╔══

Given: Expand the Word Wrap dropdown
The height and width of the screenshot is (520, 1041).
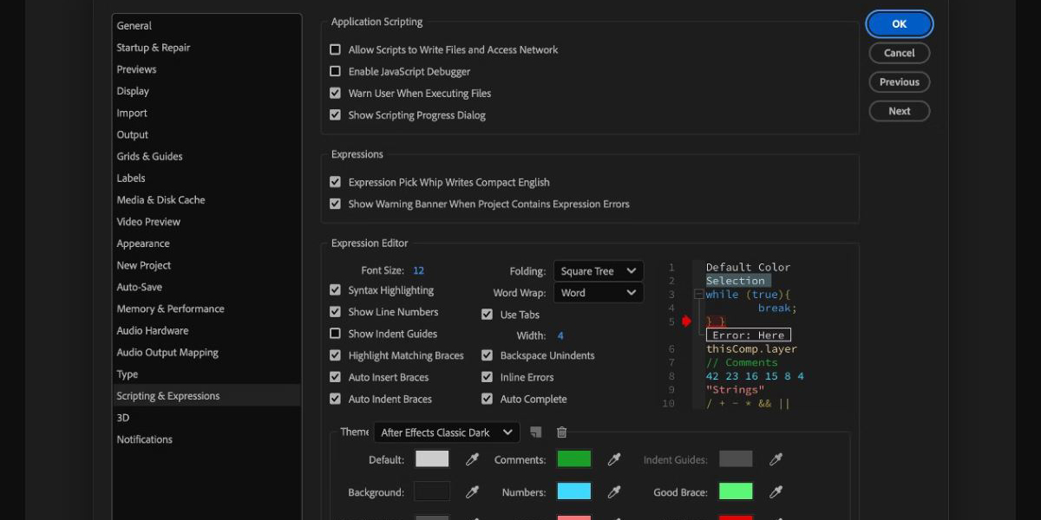Looking at the screenshot, I should coord(598,293).
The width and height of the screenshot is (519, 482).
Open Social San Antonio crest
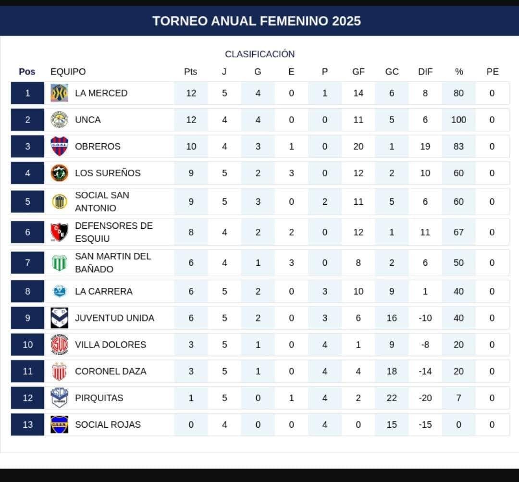(59, 202)
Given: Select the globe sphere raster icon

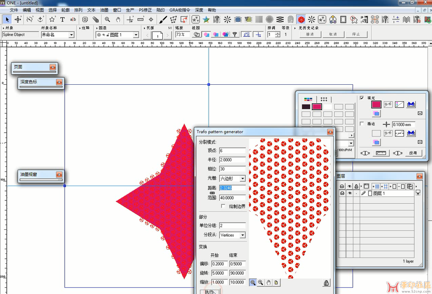Looking at the screenshot, I should pos(270,19).
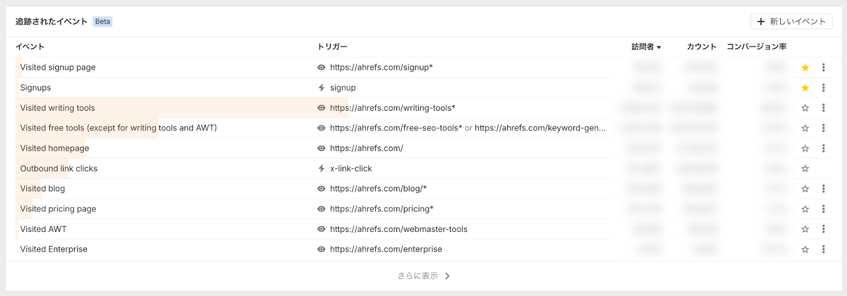Click the 新しいイベント button

[791, 22]
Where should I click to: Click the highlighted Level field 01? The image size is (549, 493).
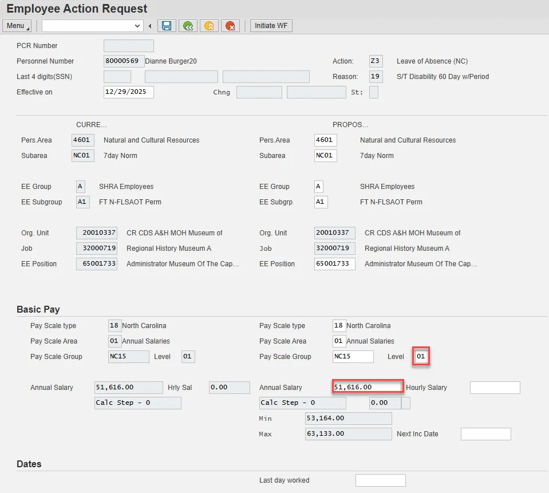tap(421, 357)
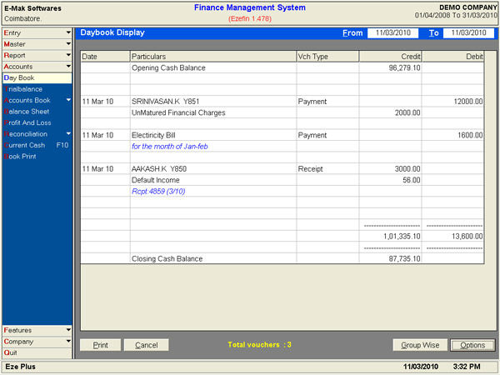Expand the Accounts Book submenu arrow
The image size is (500, 375).
[x=68, y=100]
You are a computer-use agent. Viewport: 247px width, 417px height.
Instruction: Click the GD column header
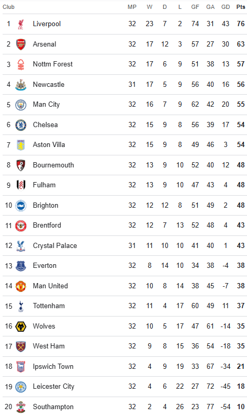[226, 7]
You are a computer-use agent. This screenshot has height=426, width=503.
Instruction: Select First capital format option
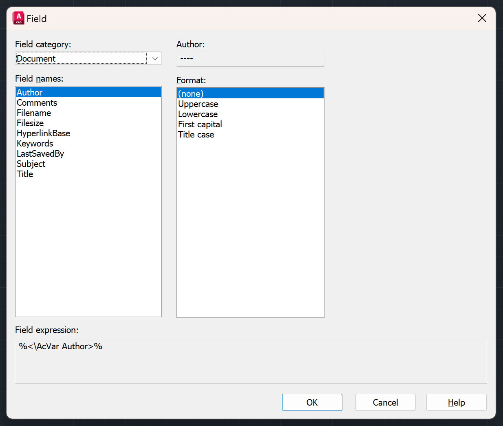200,124
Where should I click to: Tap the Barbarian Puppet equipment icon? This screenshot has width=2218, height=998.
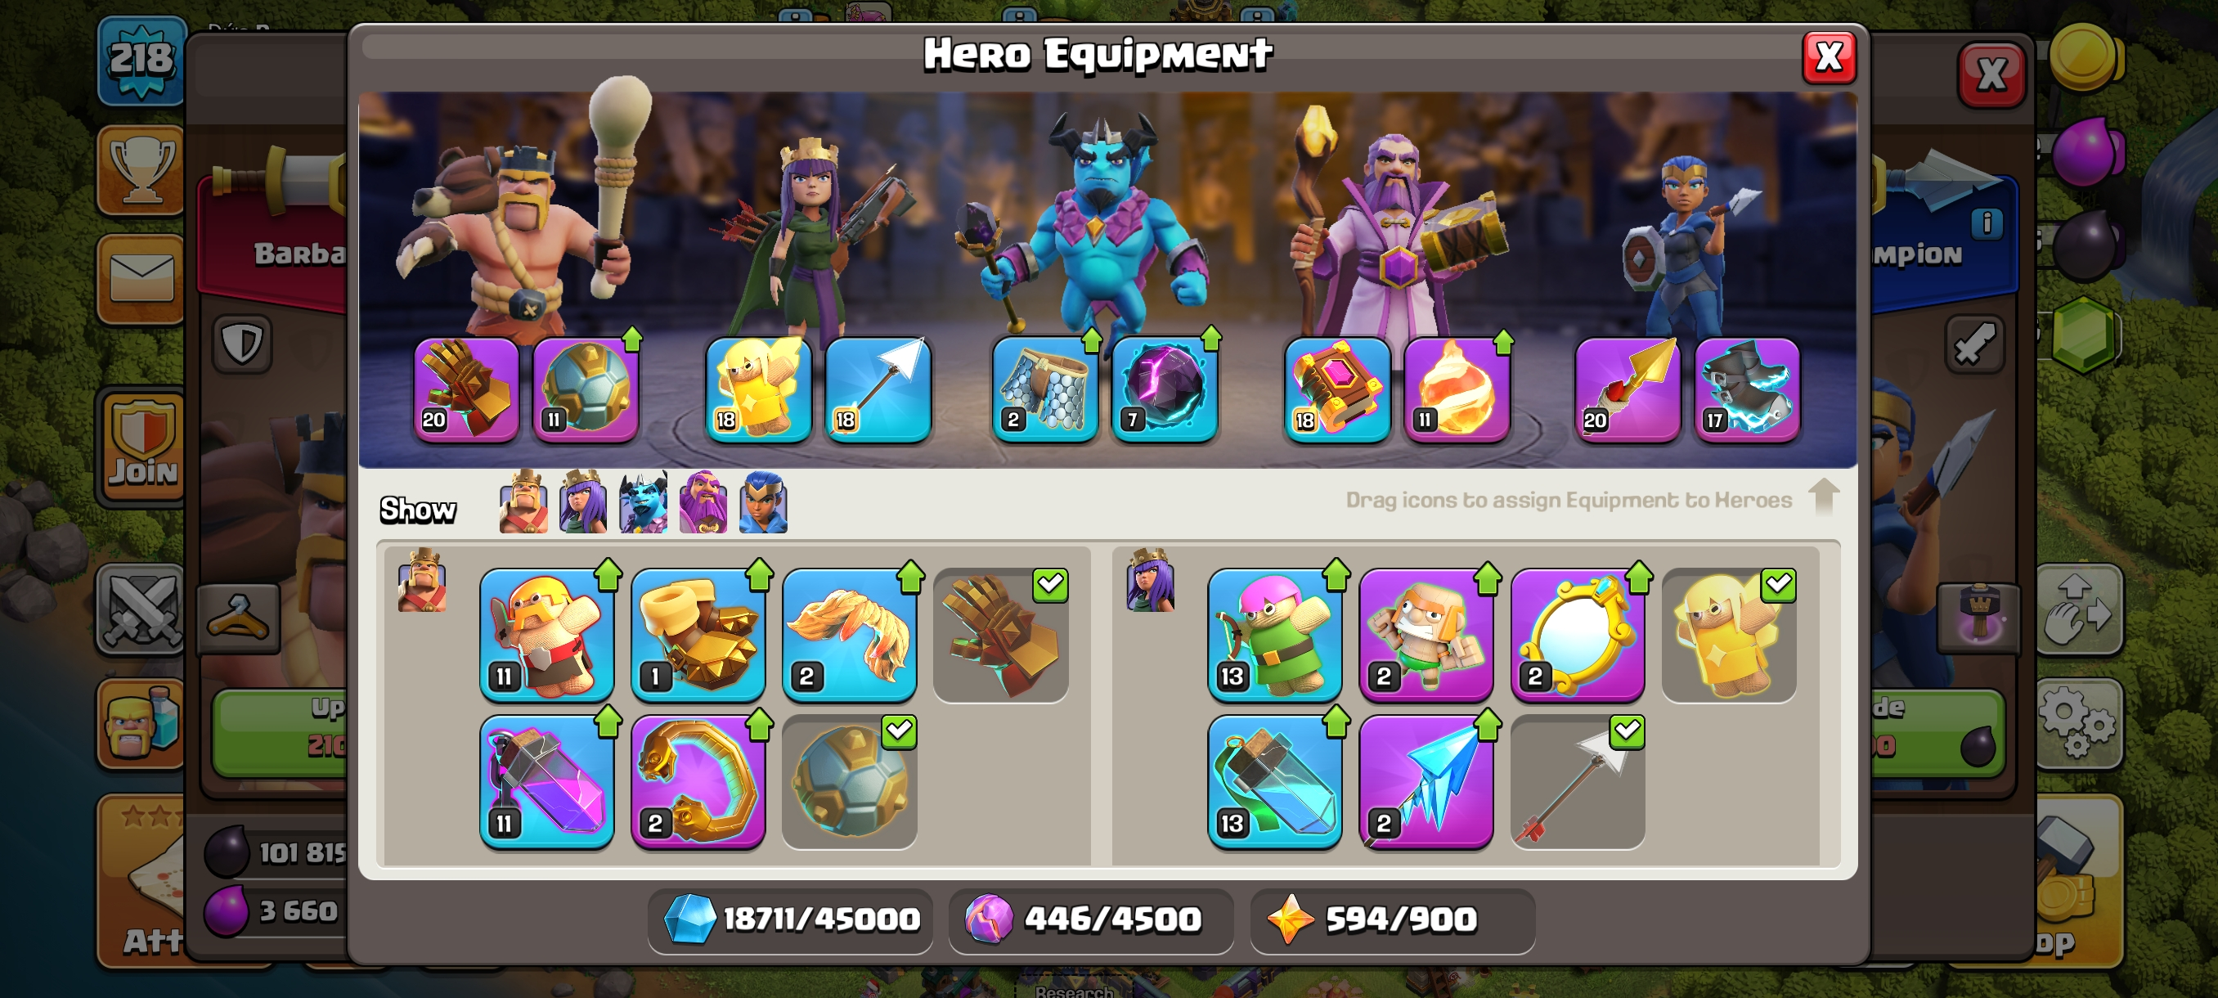coord(547,635)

╚══

Tally the lines of the records that contain the word "agent", then give only the tally.

Expected output:
2